Like Vida’s previous book, Let the Northern Lights Erase Your Name (2007), this novel concerns a woman eager to escape a host of emotional frustrations back home in the United States. But instead of Northern Lights’ chilly Lapland, this story is set on the sunny southwest coast of Turkey, where Yvonne has retreated after her husband’s death in a car accident; there, she intends to catch up with her daughter, a recovering addict, and her well-adjusted son. But the narrative deals with Yvonne in isolation, and again Vida shows she’s supremely talented at tracing the drifts of memory and emotion that course through a person. The small town where she’s rented a house is near where she and her late husband spent their honeymoon some three decades earlier, and it takes little to get her thinking about her past as a wife and mother. The rented house also affects her imagination. Evidence of the owner’s sex life is poorly hidden in the rooms, and when his estranged wife visits, Yvonne gets further clued into the emotional and sexual tug of war she’s unwittingly stepped into.

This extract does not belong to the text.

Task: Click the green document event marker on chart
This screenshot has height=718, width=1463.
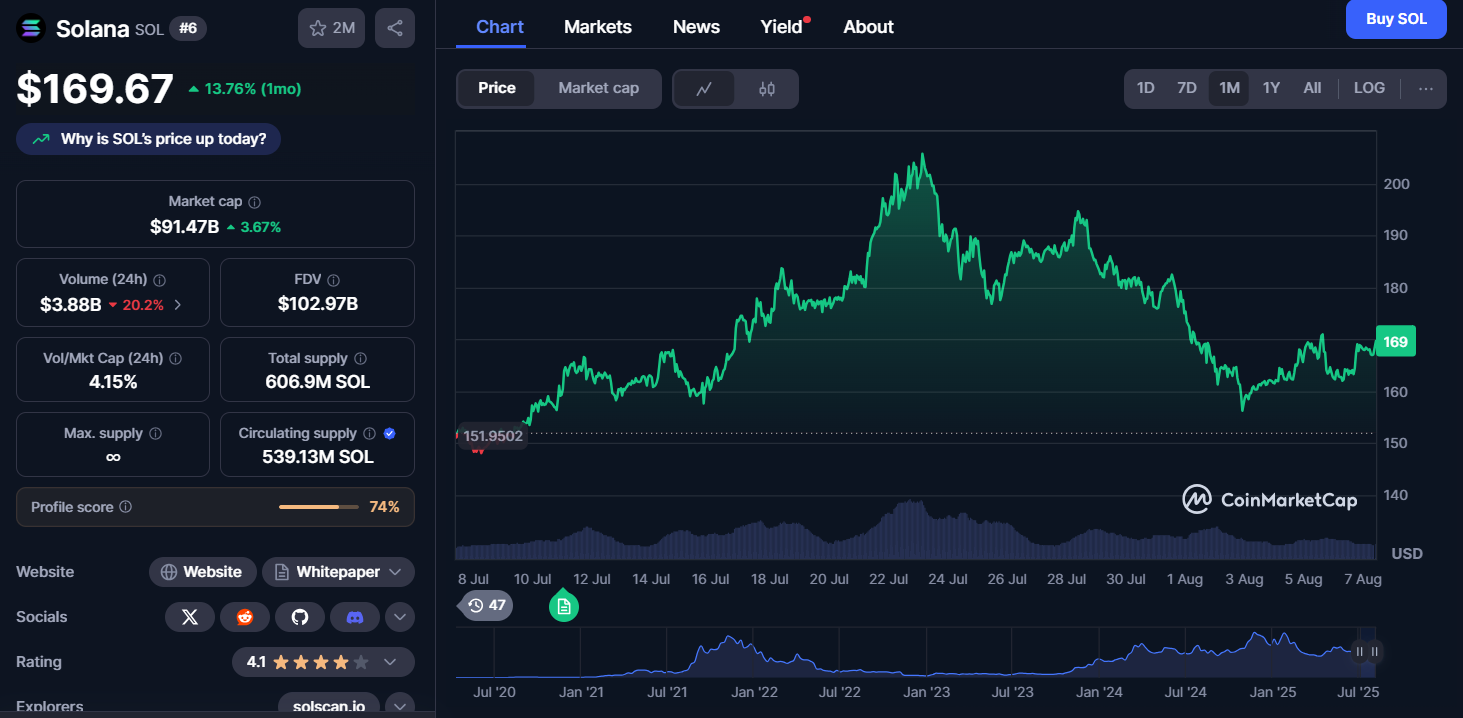Action: [564, 606]
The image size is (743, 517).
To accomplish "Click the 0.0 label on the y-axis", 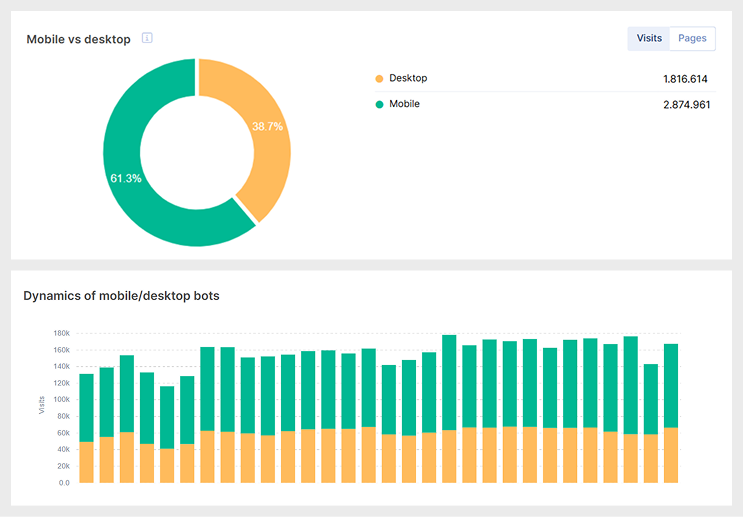I will (x=63, y=483).
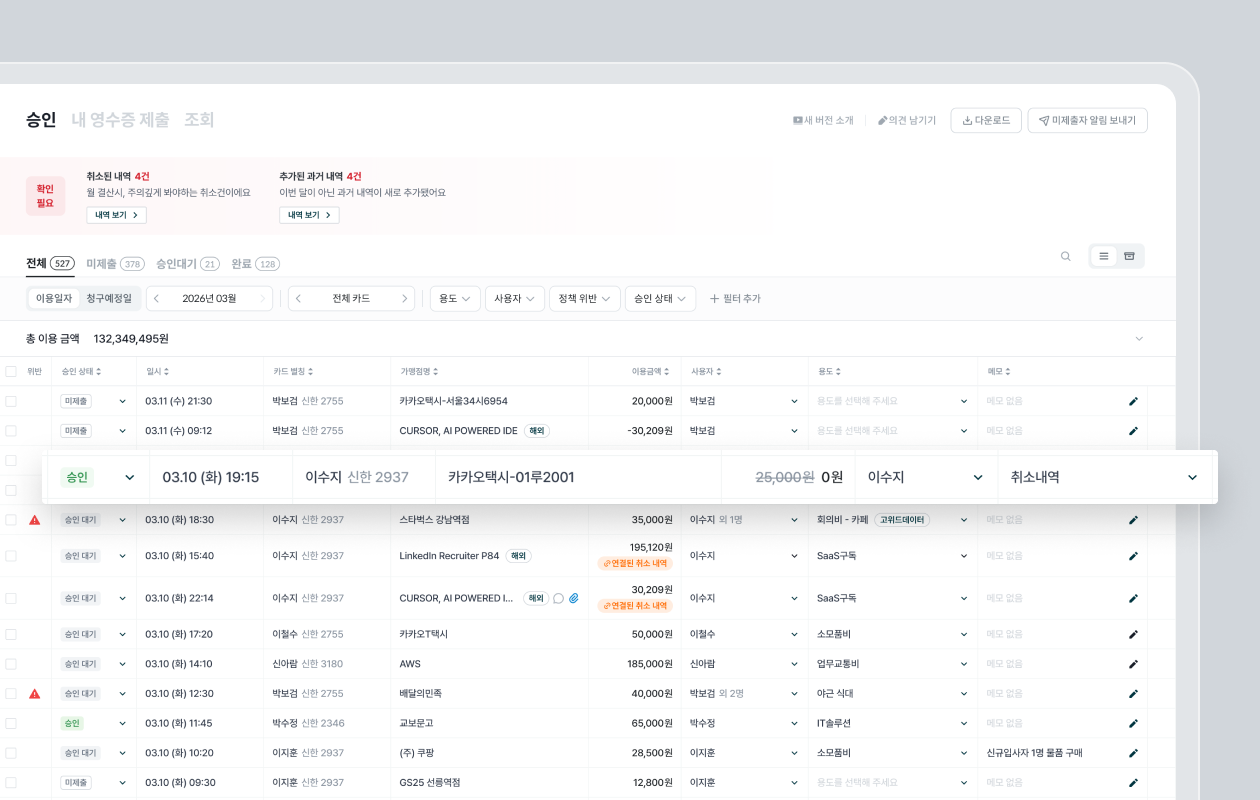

Though it briefly seems that the novel might take a more sensual turn (the book appears to take its title from Marguerite Duras’ The Lover, Yvonne’s beach reading), the story soon becomes more complicated. The brief friendships Yvonne strikes up with shop owners, fellow tourists and a young boy on the beach all question how useful it is to try and shed our concerns by pursuing a change of scenery, and Vida’s clear, simple prose exposes how Yvonne’s feelings of loss emerge despite her best efforts. A plot turn following the boy’s disappearance intensifies the emotional pitch, leading to Yvonne’s subtle but powerful revelation about the role she’s played in others’ lives.
An elegant consideration of how death and distance tightens human connections—a big theme that Vida addresses with sure-footedness and charm.